Les ventes combinées du vaccin et du traitement antiviral anti-Covid de Pfizer ont généré plus de revenus l'an dernier que le total des ventes du groupe en 2019, avant que la pandémie ne se transforme en une crise sanitaire mondiale qui a tué plus de 6,8 millions de personnes.
Mais le groupe sait d’ores et déjà qu’il ne rééditera pas cette performance en 2023. Pfizer a annoncé mardi tabler pour cette année sur un chiffre d'affaires en baisse d'un tiers, dans une fourchette entre 67 et 71 milliards de dollars, alors que la demande de vaccins a chuté. La pandémie ralentit nettement dans le monde, les pays adaptant leur stratégie tandis que le nombre de personnes recevant des doses de rappel diminue. Aux Etats-Unis, La Maison blanche a décidé de mettre fin à l’état d’urgence décrété il y a près de trois ans, ce qui conduira à l’arrêt des subventions fédérales des traitements et assurances. Un mouvement appelé à s’étendre dans tous les pays, les circuits commerciaux traditionnels prenant le relais des commandes gouvernementales.
En conséquence, le groupe anticipe pour cette année des ventes de 13,5 milliards de dollars pour son vaccin contre le Covid-19, soit environ le tiers des 37,8 milliards de dollars de ventes de l'année dernière, a annoncé la société.
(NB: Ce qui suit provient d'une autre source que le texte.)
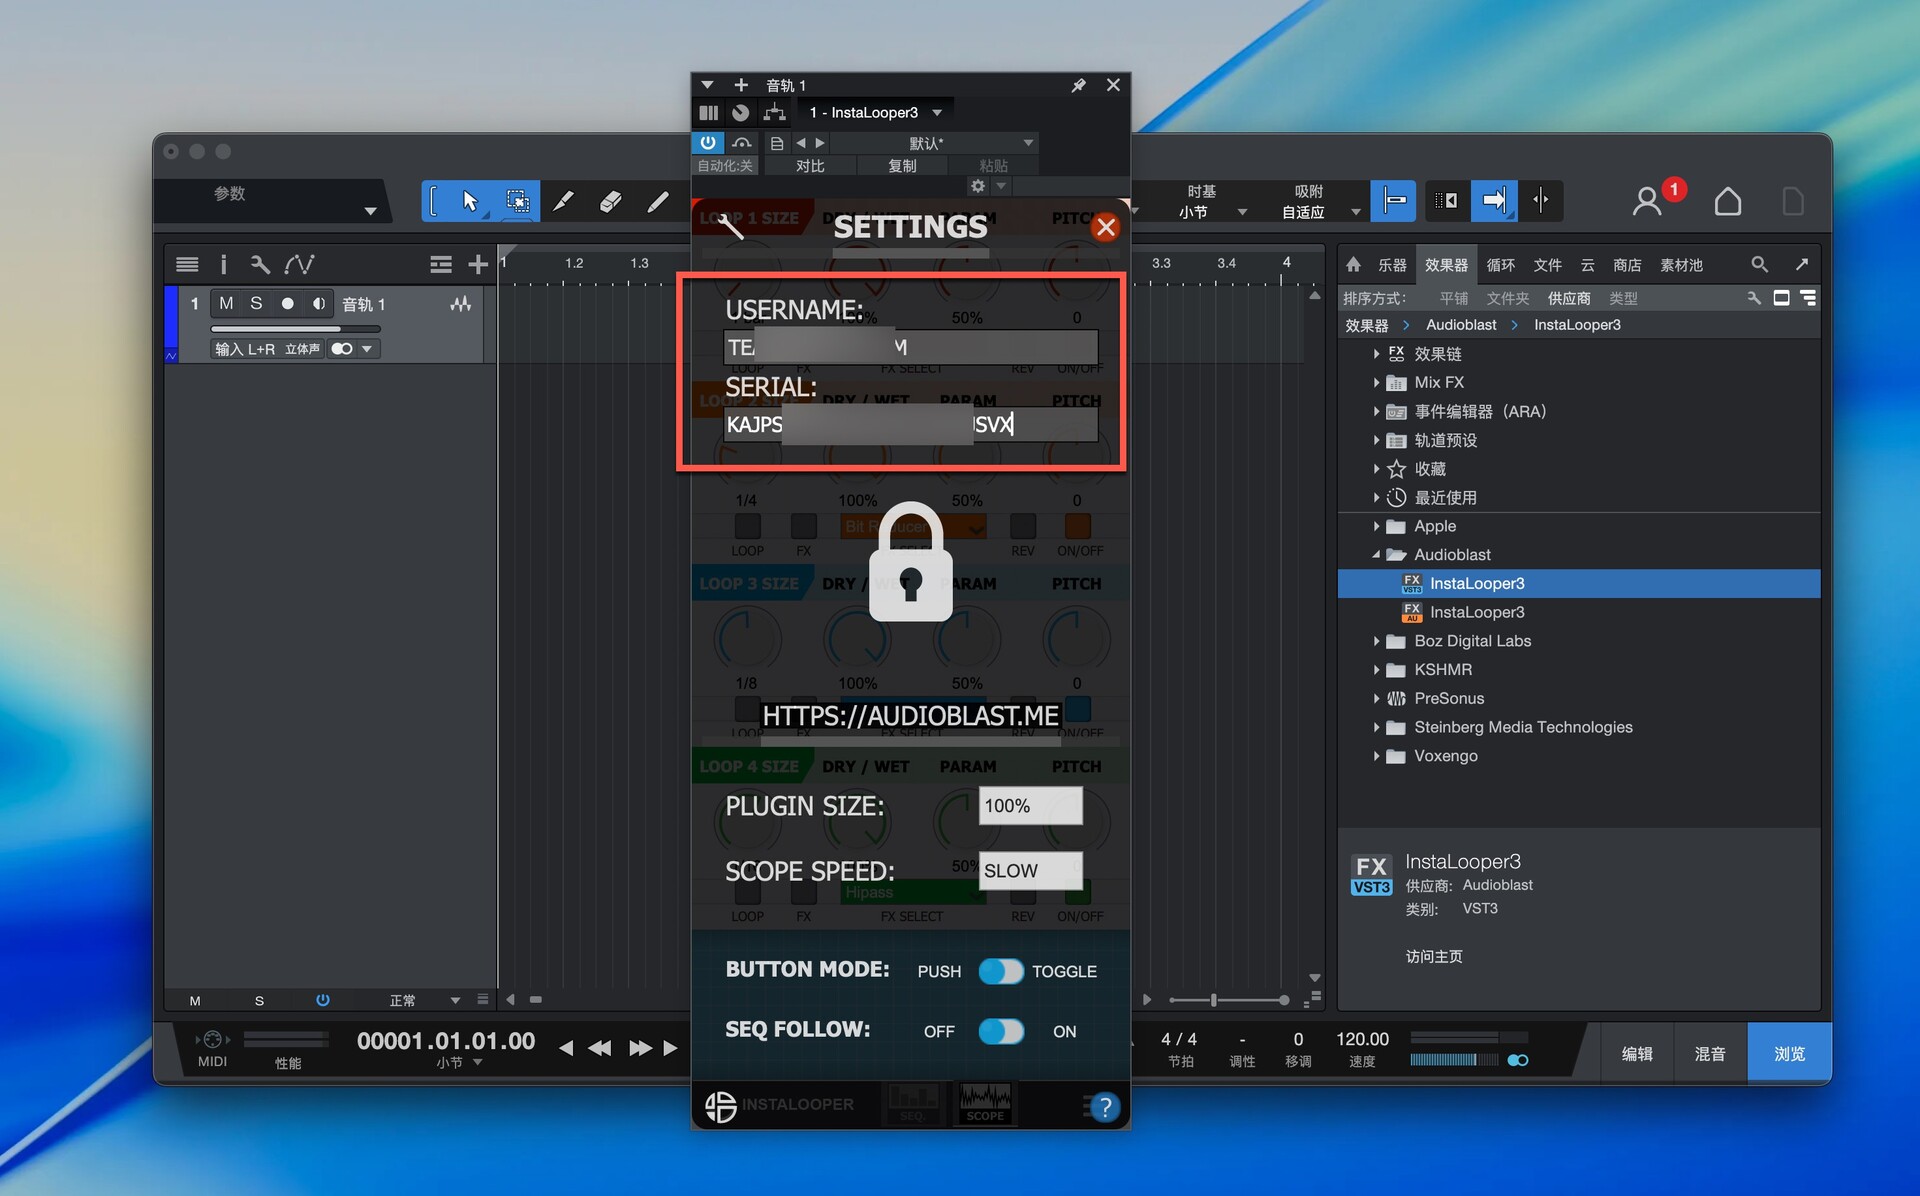Select the arrow selection tool
Image resolution: width=1920 pixels, height=1196 pixels.
469,201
Vers une double vaccination grippe-Covid-19
Pour autant, "l'hypothèse est que le Covid ne disparaîtra pas", selon le Dr Bourla, tandis que le groupe s’attend à conserver sa position de leader. Sur le quart environ de la population américaine qui devrait recevoir des doses du vaccin Covid-19 cette année, au lieu du tiers l’an dernier, Pfizer pense pouvoir conserver sa part de marché de 64%.
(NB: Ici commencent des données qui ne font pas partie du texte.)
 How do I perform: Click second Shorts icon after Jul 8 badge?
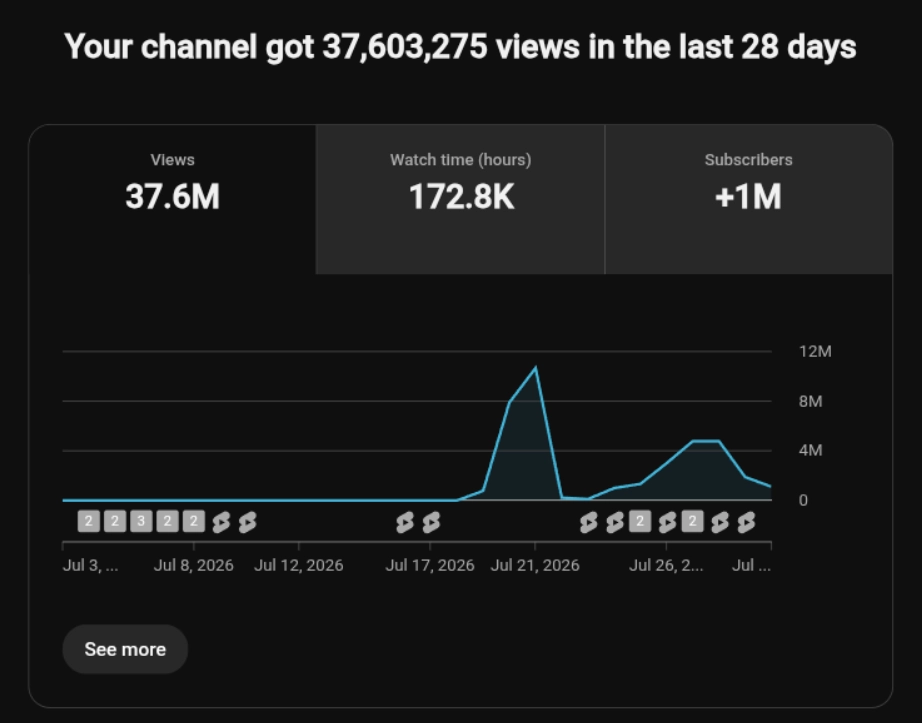point(248,522)
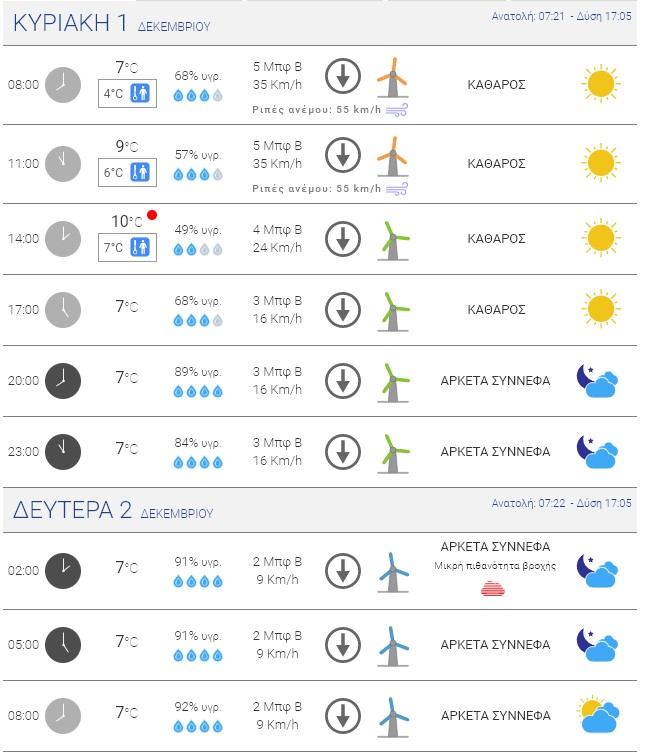649x753 pixels.
Task: Click the red rain cloud icon at 02:00
Action: click(494, 588)
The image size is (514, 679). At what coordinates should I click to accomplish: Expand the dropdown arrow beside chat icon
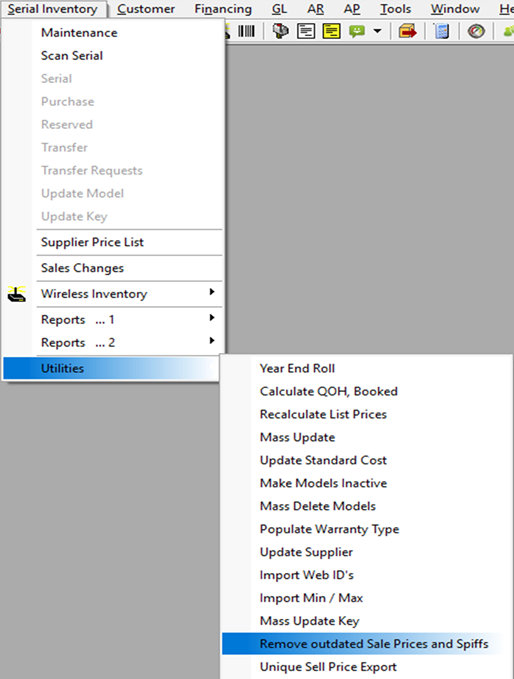(x=377, y=31)
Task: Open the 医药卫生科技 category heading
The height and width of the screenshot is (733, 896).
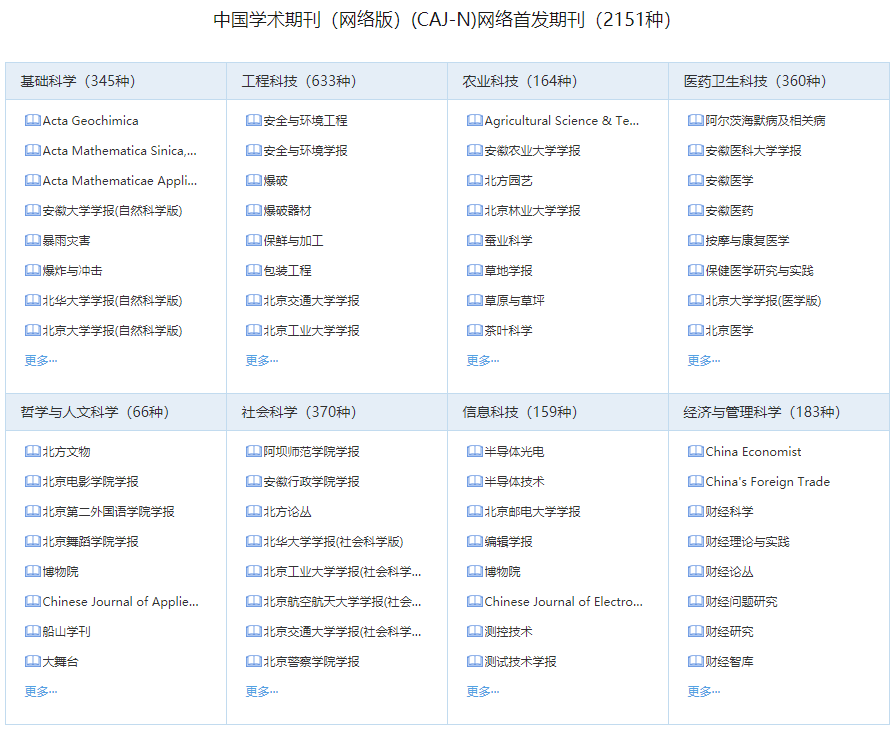Action: pos(753,81)
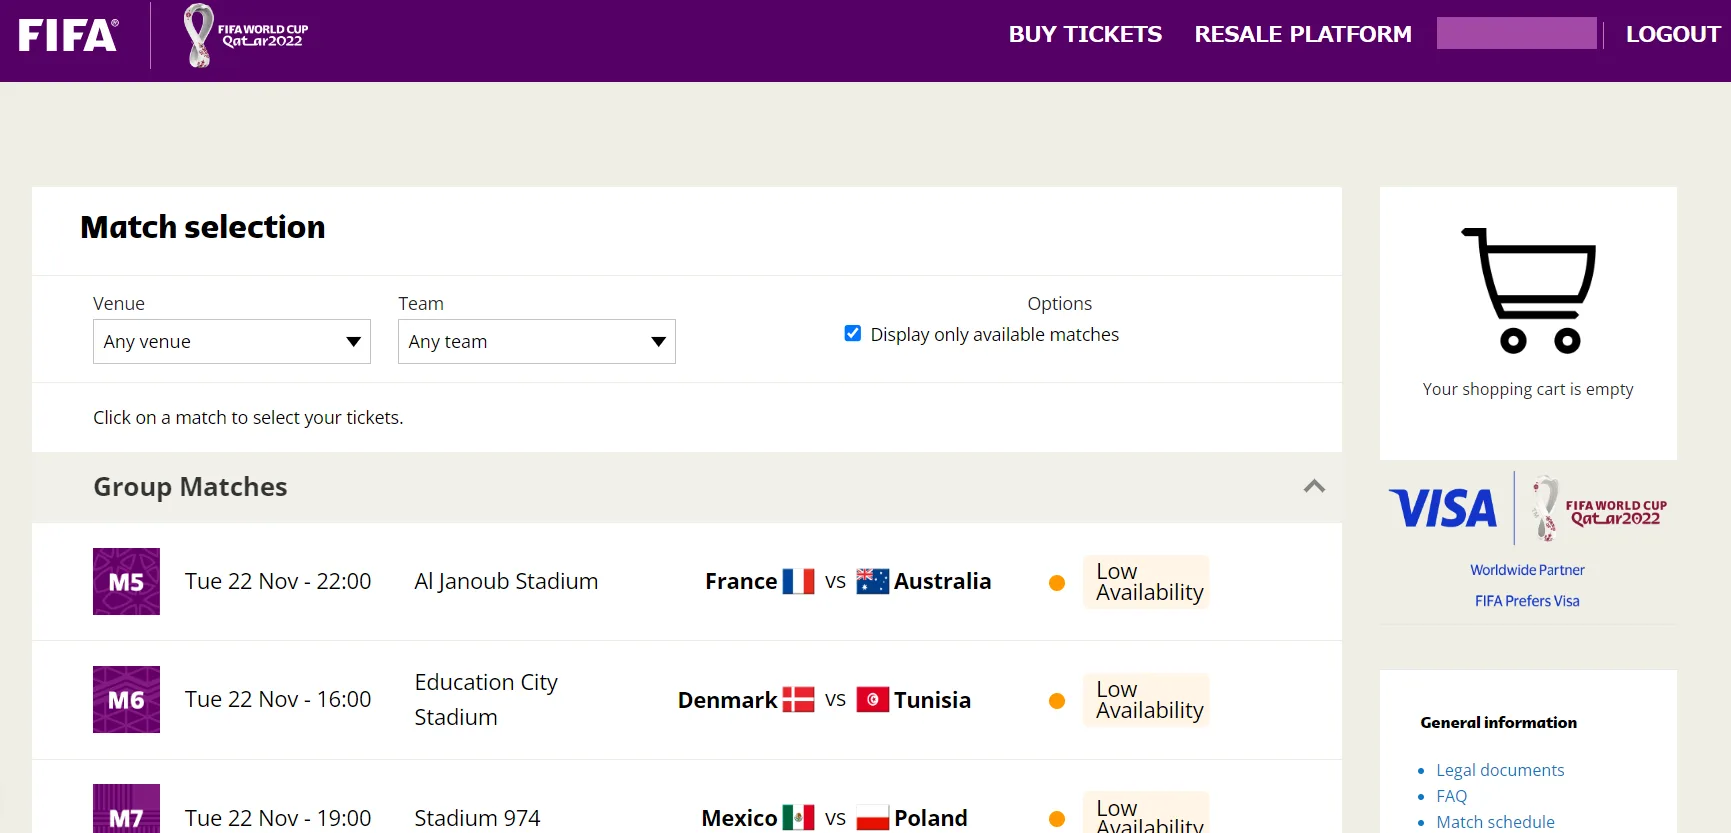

Après un point bas cette année lié aux importants stocks de vaccins des Etats, les revenus tirés des produits anti-Covid pourraient même repartir à la hausse en 2024. Le relais de croissance pourrait venir ensuite de la commercialisation d’un vaccin combiné contre la grippe et le Covid à l'horizon 2025, alors que Pfizer et son partenaire, le laboratoire allemand BioNTech, ont récemment annoncé le lancement d’une étude de vaccin combiné basé sur la technologie d’ARN messager du premier vaccin contre le Covid.
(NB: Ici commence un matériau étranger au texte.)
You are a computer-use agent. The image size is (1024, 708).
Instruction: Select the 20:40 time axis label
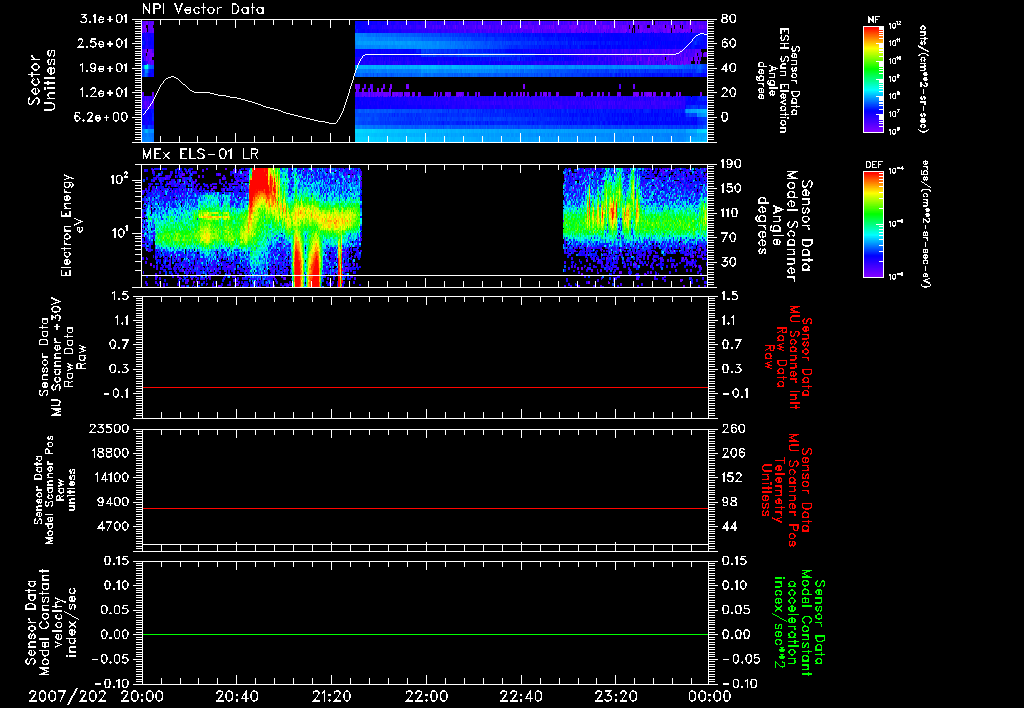tap(237, 695)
En parallèle, le groupe compte aussi sur le lancement de nouveaux produits ou sur de nouvelles indications pour ses médicaments existants pour stimuler sa croissance. Pfizer prévoit de lancer dans les mois à venir plusieurs nouveaux produits, notamment un vaccin contre contre le virus respiratoire syncytial (VRS) pour les personnes âgées, ainsi que des traitements contre le cancer et la perte de cheveux. "En ce qui concerne l'année 2023, nous prévoyons une croissance des ventes de 7 à 9 %, hors produits Covid-19 ", a indiqué David Denton, le directeur financier, et ce malgré les effets anticipés négatifs des taux de change. Le groupe est par ailleurs dans les temps de son objectif de 25 milliards de dollars d’acquisitions à l’horizon 2030, a-t-il observé, l’objectif étant de compenser la baisse de revenus d’environ 17 milliards de dollars qui découlera des expirations de brevets.
Un ensemble de nouvelles que les investisseurs avaient visiblement en grande partie intégré. A Wall Street, l’action Pfizer s’inscrivait mercredi en légère baisse de 0,9% à 43,8 dollars à mi-séance.